Specifically, markdown files don't build to the _site folder as html unless they start with the YAML frontmatter demarcation (--- newline ---), and when I serve them on localhost they don't pickup any CSS, I can't really preview what it will look like on GitHub. If the frontmatter demarcation is not in the markdown file it is copied to the _site folder as markdown.

You can see below I have two markdown files ideas.md and local-jekyll-build-theme-trouble.md.

ideas.md has the frontmatter things and builds as an html file that won't preview with any theme.

local-jekyll-build-theme-trouble.md doesn't have the frontmatter and 'builds' as markdown and 404s when I try to hit it in the browser (unless I add the .md extension in the URL, boo)

It doesn't make any difference if I have committed changes or not. It doesn't matter if I run jekyll via 'bundle exec' or not. I don't get any errors from jekyll (even when using the --trace option)

In Contrast... When I push to GitHub, both pages seem to work properly. I can go to https://breedlovedesign.github.io/ideas/local-jekyll-build-theme-trouble without putting .md in the URL and https://breedlovedesign.github.io/ideas/ serves index.html fine. Both get all the lovely theme CSS as specified in my config.

I had assumed that both files were being converted to html but I double-checked and the _site folder on GitHub also has index.html and local-jekyll-build-theme-trouble.md.

_config.yml

theme: jekyll-theme-minimal

System Info

MacOS 10.15.6

Ruby Version

~/.../devo/ideas on gh-pages*
$ rbenv version
2.6.5 (set by /Users/johnbreedlove/Sync/devo/ideas/.ruby-version)

Gemfile

gem "github-pages", "~> 209"

Jekyll Build Output

~/.../devo/ideas on gh-pages*
$ bundle exec jekyll serve
Configuration file: /Users/johnbreedlove/Sync/devo/ideas/_config.yml
            Source: /Users/johnbreedlove/Sync/devo/ideas
       Destination: /Users/johnbreedlove/Sync/devo/ideas/_site
 Incremental build: disabled.
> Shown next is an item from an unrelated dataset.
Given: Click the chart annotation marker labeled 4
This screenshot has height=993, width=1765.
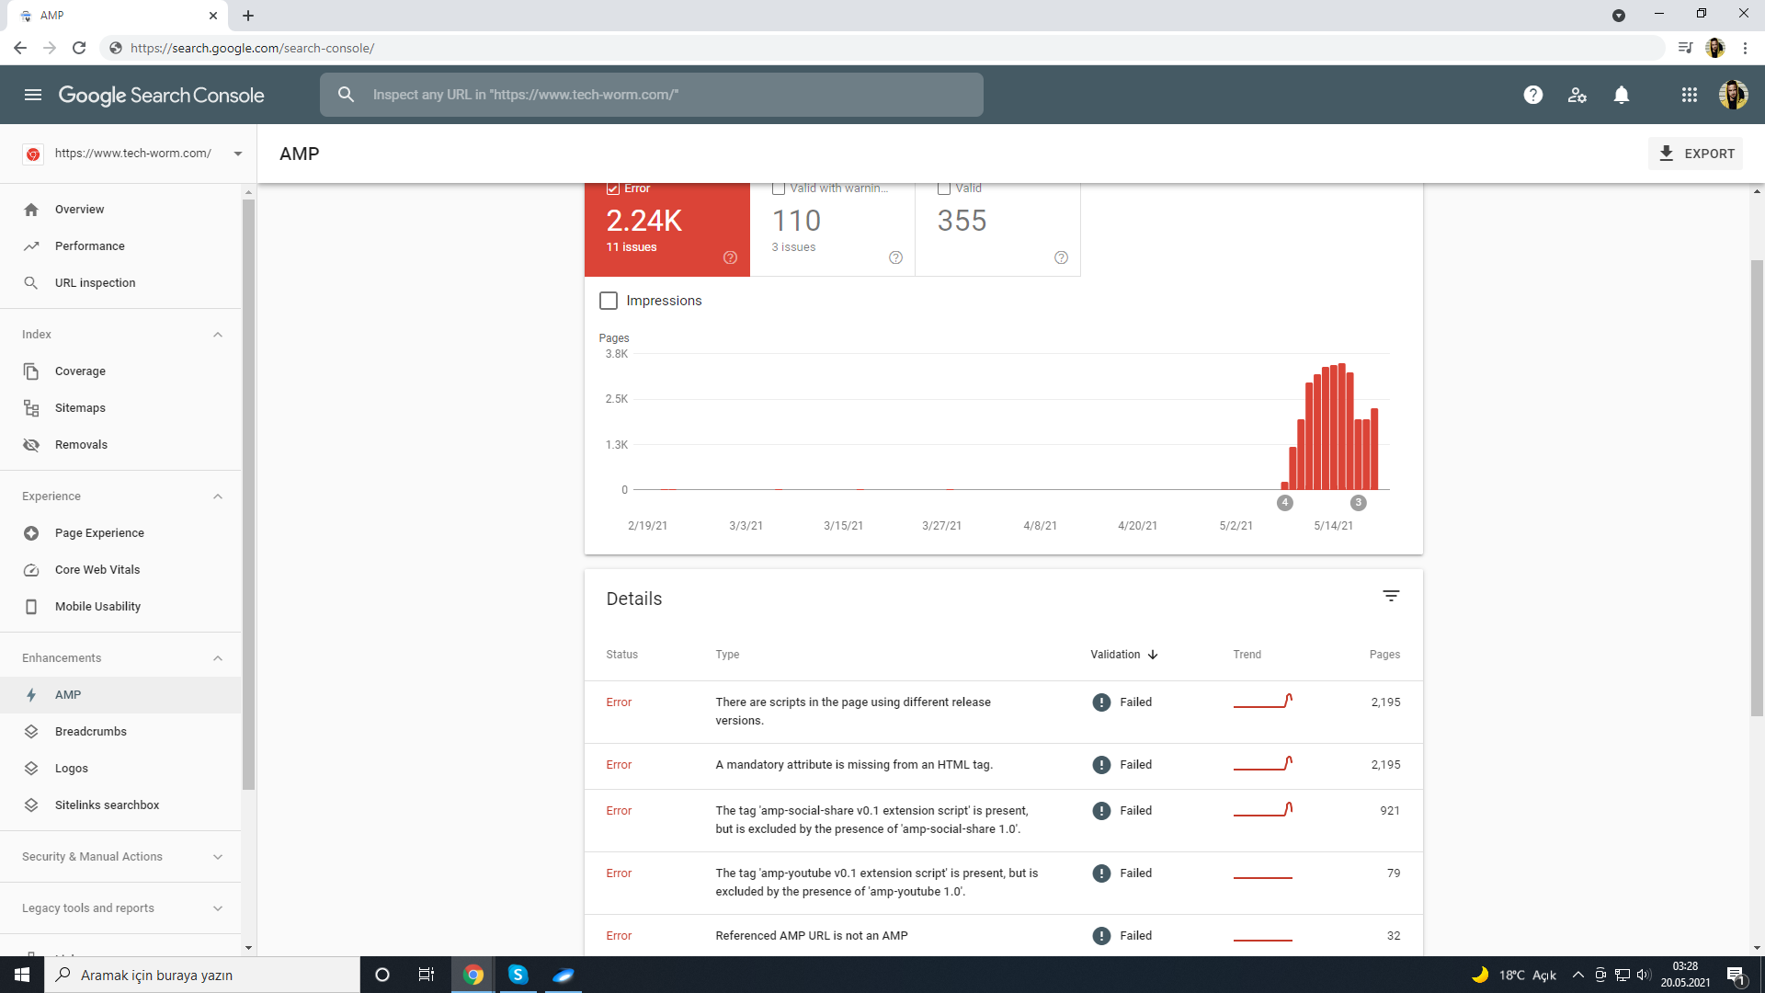Looking at the screenshot, I should tap(1285, 503).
Enable with --incremental
      Generating... 
                    done in 0.616 seconds.
 Auto-regeneration: enabled for '/Users/johnbreedlove/Sync/devo/ideas'
    Server address: http://127.0.0.1:4000
  Server running... press ctrl-c to stop.

Directory Structure

~/.../devo/ideas on gh-pages*
$ tree
.
├── Gemfile
├── Gemfile.lock
├── _config.yml
├── _site
│   ├── assets
│   │   ├── css
│   │   │   └── style.css
│   │   ├── fonts
│   │   │   ├──...
│   │   ├── img
│   │   │   └── logo.png
│   │   └── js
│   │       └── scale.fix.js
│   ├── index.html
│   └── local-jekyll-build-theme-trouble.md
├── index.md
└── local-jekyll-build-theme-trouble.md

10 directories, 30 files

Contents of /index.md

---
---
# icanhaz themes pls?

must I use YAML frontmatter?
1

1 Answers

0
votes

Yes, you must use the YAML front matter. It is made explicit in the jekyll documentation.

Any file that contains a YAML front matter block will be processed by Jekyll as a special file. The front matter must be the first thing in the file and must take the form of valid YAML set between triple-dashed lines.

If you want to use Liquid tags and variables but don’t need anything in your front matter, just leave it empty! The set of triple-dashed lines with nothing in between will still get Jekyll to process your file.

If it works in GitHub Pages, I assume that it does a little preprocessing of its own. But for Jekyll alone, files without front matter are left as they are.